Vaya por delante que se trata de un trabajo de pico y pala, con muchas sesiones por delante y elementos accesorios que deben construir la preparación: rescatar recursos, psicoeducación sobre el trauma, explorar excepciones, ayudarles a recrear el ciclo de retroalimentación, unir lo presente con el pasado, etc. Pero, sobre todo, se va a tratar de promover un espacio seguro donde ambos puedan hablar justo de eso, proporcionándoles la oportunidad de la reparación.

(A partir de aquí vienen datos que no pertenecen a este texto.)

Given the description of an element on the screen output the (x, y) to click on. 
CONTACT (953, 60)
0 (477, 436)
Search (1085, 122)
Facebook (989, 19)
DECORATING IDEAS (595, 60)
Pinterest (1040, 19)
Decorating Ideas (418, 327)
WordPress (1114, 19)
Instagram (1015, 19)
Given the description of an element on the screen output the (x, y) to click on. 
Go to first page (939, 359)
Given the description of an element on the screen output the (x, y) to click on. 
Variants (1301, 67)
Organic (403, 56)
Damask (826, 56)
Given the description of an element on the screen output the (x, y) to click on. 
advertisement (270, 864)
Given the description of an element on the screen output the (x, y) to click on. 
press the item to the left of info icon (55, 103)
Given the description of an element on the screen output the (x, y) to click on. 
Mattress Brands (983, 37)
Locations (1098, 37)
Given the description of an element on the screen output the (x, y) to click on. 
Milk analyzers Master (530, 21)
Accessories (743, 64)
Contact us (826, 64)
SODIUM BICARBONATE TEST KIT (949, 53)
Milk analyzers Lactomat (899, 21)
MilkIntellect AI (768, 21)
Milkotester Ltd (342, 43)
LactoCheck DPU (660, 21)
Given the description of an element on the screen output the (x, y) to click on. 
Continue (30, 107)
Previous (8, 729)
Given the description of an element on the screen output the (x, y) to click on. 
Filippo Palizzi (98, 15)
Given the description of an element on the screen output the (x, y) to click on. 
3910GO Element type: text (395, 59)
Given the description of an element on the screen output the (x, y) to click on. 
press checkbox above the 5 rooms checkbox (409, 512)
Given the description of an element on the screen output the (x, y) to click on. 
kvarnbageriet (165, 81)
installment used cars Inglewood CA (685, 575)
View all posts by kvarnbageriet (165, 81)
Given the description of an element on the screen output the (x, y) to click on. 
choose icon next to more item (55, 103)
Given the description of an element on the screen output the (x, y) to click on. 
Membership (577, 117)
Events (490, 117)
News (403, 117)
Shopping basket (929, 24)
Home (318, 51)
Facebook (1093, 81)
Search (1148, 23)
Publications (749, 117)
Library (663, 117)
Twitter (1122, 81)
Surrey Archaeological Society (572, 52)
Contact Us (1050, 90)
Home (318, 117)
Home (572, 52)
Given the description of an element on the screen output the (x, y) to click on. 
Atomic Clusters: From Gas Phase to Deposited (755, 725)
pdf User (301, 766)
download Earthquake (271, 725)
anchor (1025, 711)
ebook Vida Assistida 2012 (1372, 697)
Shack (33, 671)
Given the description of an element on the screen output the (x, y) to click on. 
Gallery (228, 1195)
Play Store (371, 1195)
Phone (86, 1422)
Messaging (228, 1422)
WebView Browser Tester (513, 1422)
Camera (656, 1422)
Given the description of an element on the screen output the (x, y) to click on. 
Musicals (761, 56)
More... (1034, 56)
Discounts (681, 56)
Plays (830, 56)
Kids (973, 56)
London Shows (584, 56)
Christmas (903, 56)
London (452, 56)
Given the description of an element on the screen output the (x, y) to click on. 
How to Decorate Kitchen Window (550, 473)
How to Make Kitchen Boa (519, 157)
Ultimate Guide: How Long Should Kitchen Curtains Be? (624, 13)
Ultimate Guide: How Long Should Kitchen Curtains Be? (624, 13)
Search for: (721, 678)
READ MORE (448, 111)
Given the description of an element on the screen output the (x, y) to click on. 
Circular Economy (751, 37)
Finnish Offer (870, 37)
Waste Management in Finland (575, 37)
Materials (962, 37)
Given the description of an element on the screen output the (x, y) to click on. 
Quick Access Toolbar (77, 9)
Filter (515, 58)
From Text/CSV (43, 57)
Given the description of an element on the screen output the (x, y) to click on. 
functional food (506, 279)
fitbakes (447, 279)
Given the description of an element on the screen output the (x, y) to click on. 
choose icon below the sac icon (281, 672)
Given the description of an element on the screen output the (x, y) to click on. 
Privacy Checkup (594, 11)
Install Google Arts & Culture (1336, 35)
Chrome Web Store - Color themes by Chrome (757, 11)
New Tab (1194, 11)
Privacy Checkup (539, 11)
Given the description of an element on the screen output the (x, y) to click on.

Porque, si algo genera daño en una familia, es que exista una demanda explícita y corporal de ayuda, y que eso exponga a las personas a más sufrimiento y dolor.  

Pero, sobre todo esto, una profesional humilde, consciente de sus limitaciones y dificultades como el que les ha tocado. Que, sabiendo que se le iban a complicar las cosas, no dudó en pedir ayuda para situarse de la mejor forma posible desde un principio, para no dañar. Olé por ti, amiga.  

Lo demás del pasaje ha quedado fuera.